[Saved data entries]
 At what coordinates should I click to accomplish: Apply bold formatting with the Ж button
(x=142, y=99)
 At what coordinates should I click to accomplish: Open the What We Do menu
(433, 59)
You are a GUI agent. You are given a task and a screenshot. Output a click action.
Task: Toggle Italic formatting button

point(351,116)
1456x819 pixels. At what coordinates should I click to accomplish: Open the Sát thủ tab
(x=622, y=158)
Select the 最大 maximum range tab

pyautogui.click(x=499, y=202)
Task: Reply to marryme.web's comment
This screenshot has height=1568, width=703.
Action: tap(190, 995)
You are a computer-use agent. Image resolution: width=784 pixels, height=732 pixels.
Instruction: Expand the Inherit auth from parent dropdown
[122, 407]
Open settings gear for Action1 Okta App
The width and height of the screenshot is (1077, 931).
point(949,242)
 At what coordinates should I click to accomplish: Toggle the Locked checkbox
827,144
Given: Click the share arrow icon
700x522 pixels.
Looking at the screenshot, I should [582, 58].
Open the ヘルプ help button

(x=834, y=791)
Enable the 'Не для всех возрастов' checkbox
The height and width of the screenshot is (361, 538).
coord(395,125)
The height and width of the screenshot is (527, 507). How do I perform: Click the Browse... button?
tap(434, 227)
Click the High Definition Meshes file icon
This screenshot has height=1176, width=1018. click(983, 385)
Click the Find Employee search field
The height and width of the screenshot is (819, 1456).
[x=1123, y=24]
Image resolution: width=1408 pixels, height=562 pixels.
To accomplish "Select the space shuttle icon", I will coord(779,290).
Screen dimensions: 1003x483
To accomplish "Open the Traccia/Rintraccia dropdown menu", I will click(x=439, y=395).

■ Exercise directions
Find the lines in the data that include "resolution", then copy each of them.

■ Task solution
You are a computer-use agent. Image resolution: width=784 pixels, height=732 pixels.
Image resolution: width=1408 pixels, height=562 pixels.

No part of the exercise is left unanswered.